Edify: Do you have a favourite essay?
Cullen: I wrote a chapter that I thought would be funny to write, but I wasn’t thinking of it as something that was particularly gripping. And then basically everybody who pre-read the book — the publishers, the editor, people who don’t know that much about curling — they’ve all latched on to that chapter, which then made it my favourite. It’s called ‘No, You Will Not Make the Olympics In Curling,’ because that was how people would always make fun of curling, saying, “It’s a bunch of guys smoking and drinking, and sweeping a rock. It’s not a real sport.”
Then curling got into the Olympics, which made curlers really start to look like athletes. If you look at curlers now, they’re all ripped. People are dedicating their entire lives to it in a way that they weren’t doing even 20 to 30 years ago.
The chapter is sort of a defence of curling, but in a funny way that connects with people and really resonates with people.
Edify: How much humour is mixed in?
Cullen: I would humbly suggest it’s very funny. Curling is an inherently funny sport. It just is. It feels very Canadian. There’s lots of different countries that play the sport, but when you watch it being played, it feels very small-town Canadian — very quaint.
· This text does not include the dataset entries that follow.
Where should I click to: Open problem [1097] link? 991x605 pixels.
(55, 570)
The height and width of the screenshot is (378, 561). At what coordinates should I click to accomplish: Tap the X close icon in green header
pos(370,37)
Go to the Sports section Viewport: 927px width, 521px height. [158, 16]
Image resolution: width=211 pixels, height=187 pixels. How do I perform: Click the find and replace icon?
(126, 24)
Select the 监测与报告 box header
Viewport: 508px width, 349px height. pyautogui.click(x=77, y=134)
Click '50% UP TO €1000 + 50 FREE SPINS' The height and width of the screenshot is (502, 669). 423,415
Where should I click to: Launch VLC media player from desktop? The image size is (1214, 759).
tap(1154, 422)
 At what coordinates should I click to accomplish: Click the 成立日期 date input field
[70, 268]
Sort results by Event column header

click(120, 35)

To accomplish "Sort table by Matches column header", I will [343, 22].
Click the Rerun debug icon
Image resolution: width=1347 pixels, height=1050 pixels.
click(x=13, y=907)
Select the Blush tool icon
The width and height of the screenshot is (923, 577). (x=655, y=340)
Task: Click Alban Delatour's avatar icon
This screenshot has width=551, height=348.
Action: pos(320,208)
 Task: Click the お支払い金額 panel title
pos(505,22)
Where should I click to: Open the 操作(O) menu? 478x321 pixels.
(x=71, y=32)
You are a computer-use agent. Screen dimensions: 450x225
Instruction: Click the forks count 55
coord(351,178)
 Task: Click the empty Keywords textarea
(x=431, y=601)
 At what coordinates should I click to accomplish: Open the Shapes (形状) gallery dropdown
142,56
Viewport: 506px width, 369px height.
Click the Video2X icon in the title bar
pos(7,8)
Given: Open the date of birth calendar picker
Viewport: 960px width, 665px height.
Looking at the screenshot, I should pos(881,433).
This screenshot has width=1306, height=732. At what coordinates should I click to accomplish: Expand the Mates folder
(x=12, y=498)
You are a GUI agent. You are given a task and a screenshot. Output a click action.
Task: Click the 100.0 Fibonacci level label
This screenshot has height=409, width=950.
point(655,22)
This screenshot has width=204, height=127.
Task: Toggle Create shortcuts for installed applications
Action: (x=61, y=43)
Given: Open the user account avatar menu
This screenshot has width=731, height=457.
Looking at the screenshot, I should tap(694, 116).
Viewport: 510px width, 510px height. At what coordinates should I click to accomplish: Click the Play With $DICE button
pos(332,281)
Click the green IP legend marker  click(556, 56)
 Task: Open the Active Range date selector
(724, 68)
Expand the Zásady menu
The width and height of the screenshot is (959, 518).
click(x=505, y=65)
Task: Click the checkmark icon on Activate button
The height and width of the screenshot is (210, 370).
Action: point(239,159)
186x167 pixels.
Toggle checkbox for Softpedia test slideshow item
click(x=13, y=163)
I definitely leaned into that, and I was not worried, thinking, “Oh am I going too far? Am I making this funnier than it should be? Or trying too hard?”
I try to make the book as accessible as possible for people who don’t know anything about curling. I’m hoping I’m going to win them over with jokes.
John Cullen will be talking about his new book as part of LitFest on Oct. 17 at 7 p.m. Curling Rocks! Chronicles of The Roaring Game is available from your local bookseller.
This interview was edited for brevity and clarity.